**RECORDS SUPPLIED**
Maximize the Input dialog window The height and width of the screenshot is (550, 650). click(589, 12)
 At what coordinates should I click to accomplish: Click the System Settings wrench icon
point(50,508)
* * *
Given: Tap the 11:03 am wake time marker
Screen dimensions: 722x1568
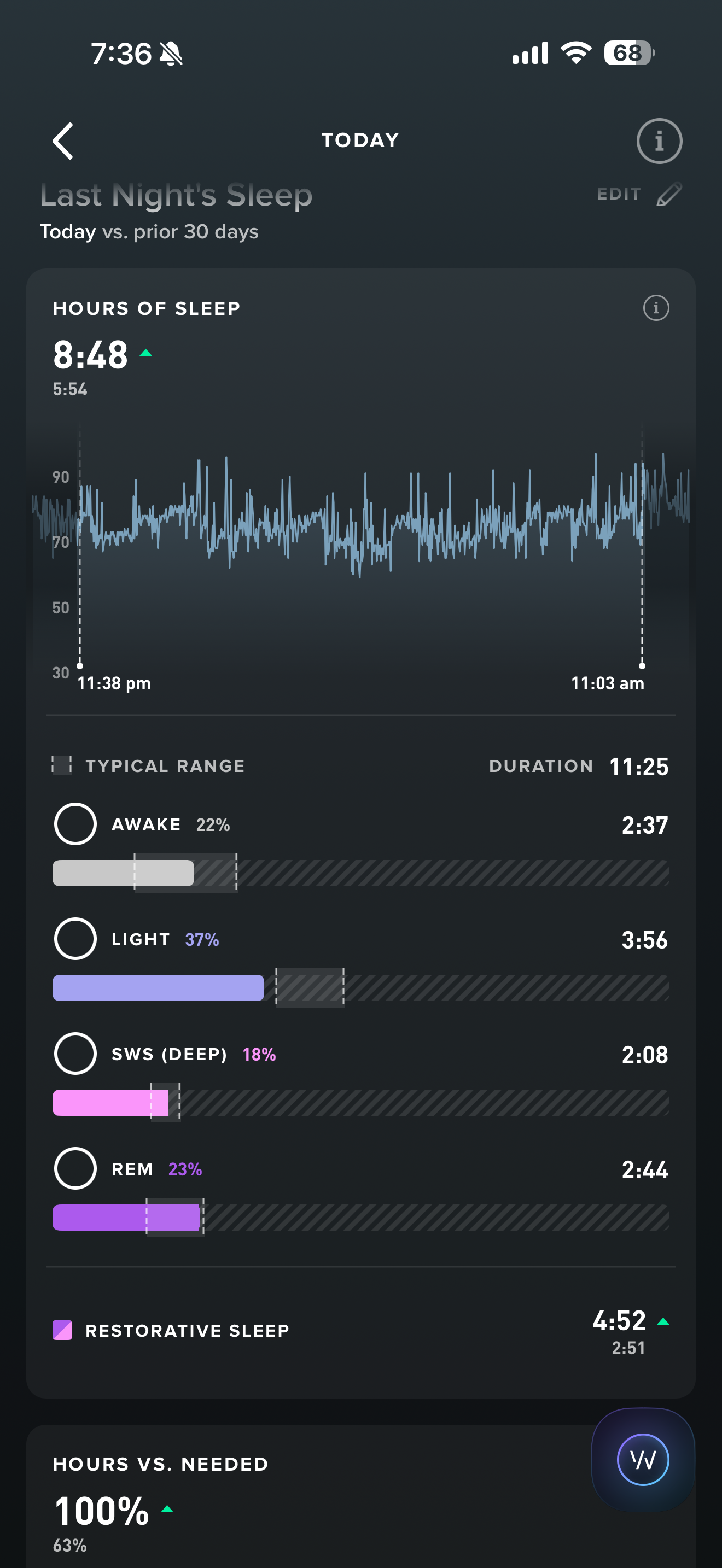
---
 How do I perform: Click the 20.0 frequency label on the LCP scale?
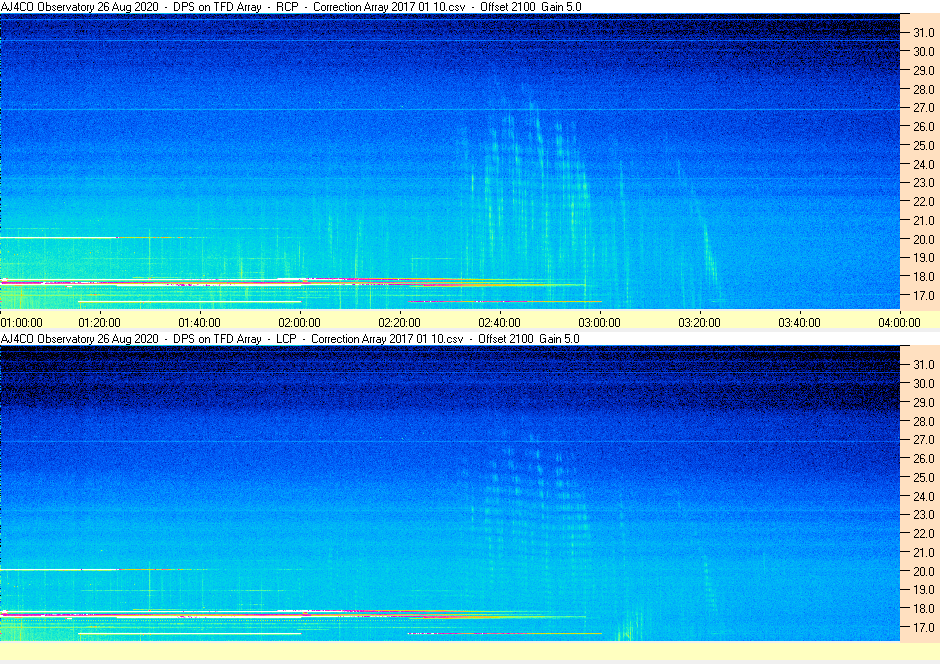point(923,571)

**PROBLEM DETAILS**
Look above for the line with "Given: Tap the 11:03 am wake time marker" and the line with "Screen dimensions: 722x1568". Write out those two lines and all the lines between them, exactly, and no others.

**RESPONSE TO THIS TASK**
Given: Tap the 11:03 am wake time marker
Screen dimensions: 722x1568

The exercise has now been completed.